PROBLEM:
For each entry, return the text exactly and omit any image.
─── DATA FOR THIS TASK
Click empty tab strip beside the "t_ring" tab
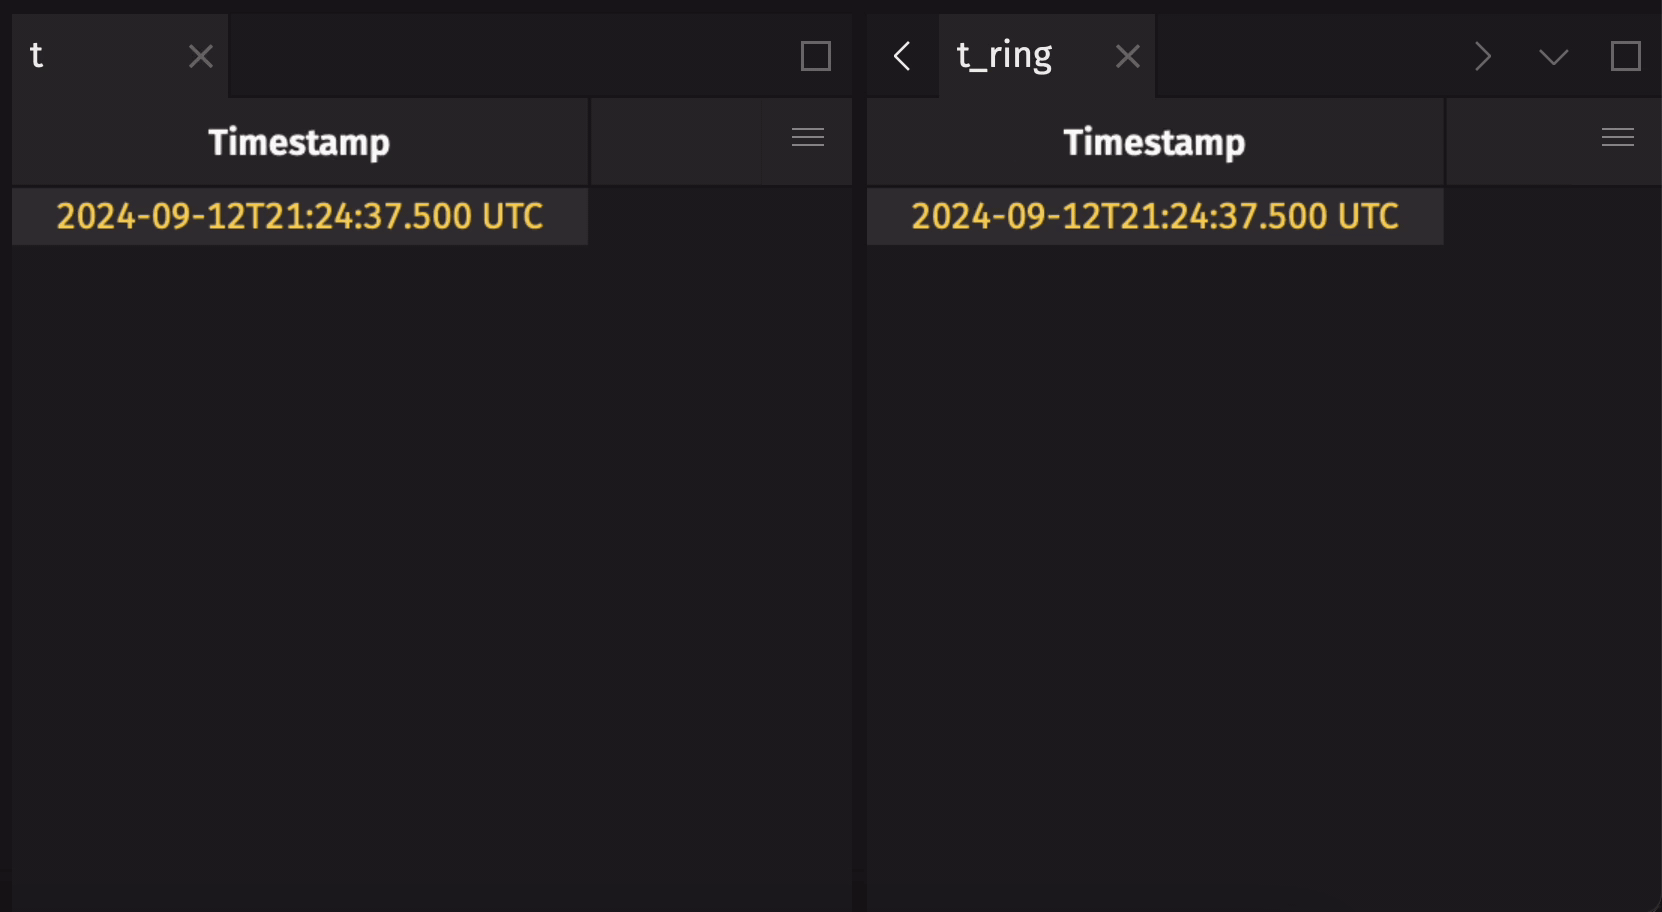Image resolution: width=1662 pixels, height=912 pixels. tap(1300, 56)
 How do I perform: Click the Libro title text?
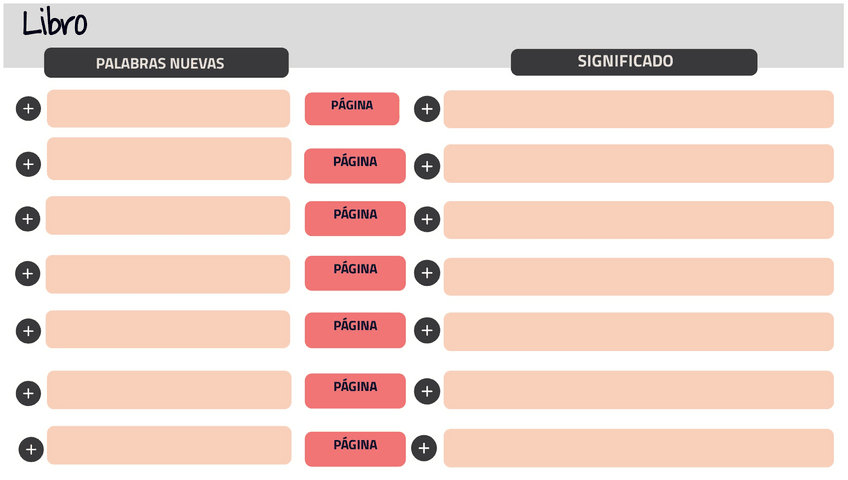point(55,23)
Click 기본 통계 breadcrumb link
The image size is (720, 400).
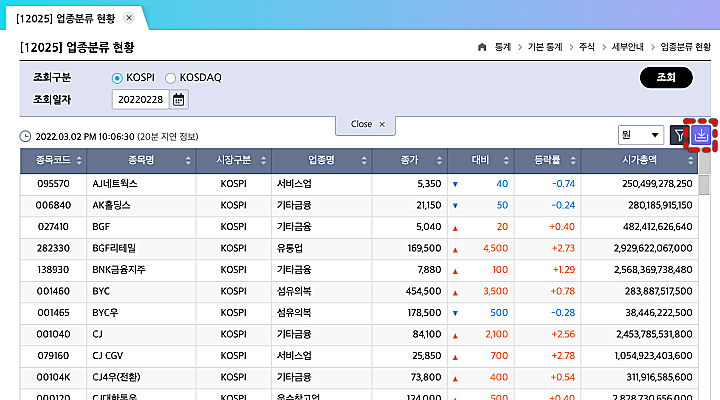tap(545, 47)
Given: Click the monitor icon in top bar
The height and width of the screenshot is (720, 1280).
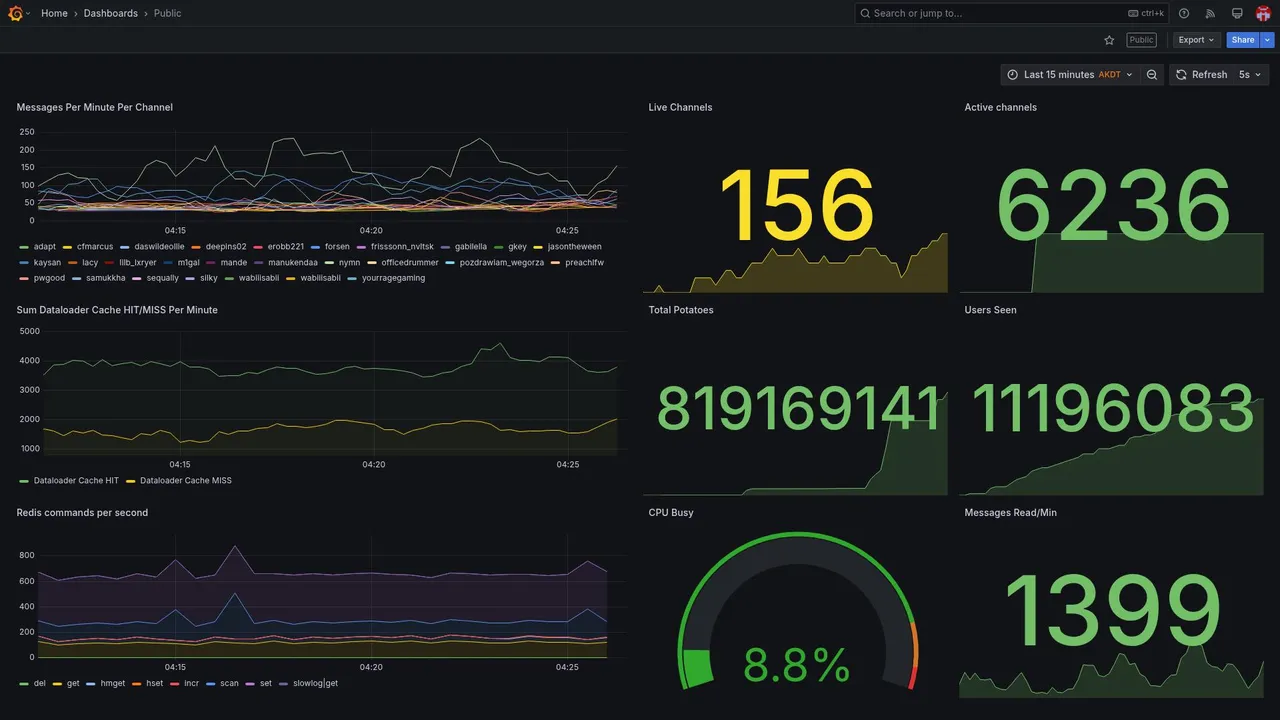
──────
SOLUTION TO THIS TASK:
Click empty tab strip beside the "t_ring" tab
Image resolution: width=1662 pixels, height=912 pixels. tap(1300, 56)
 How do I perform: Click the Libro title text?
point(55,23)
Click 기본 통계 breadcrumb link
The image size is (720, 400).
tap(545, 47)
Given: Click the monitor icon in top bar
The height and width of the screenshot is (720, 1280).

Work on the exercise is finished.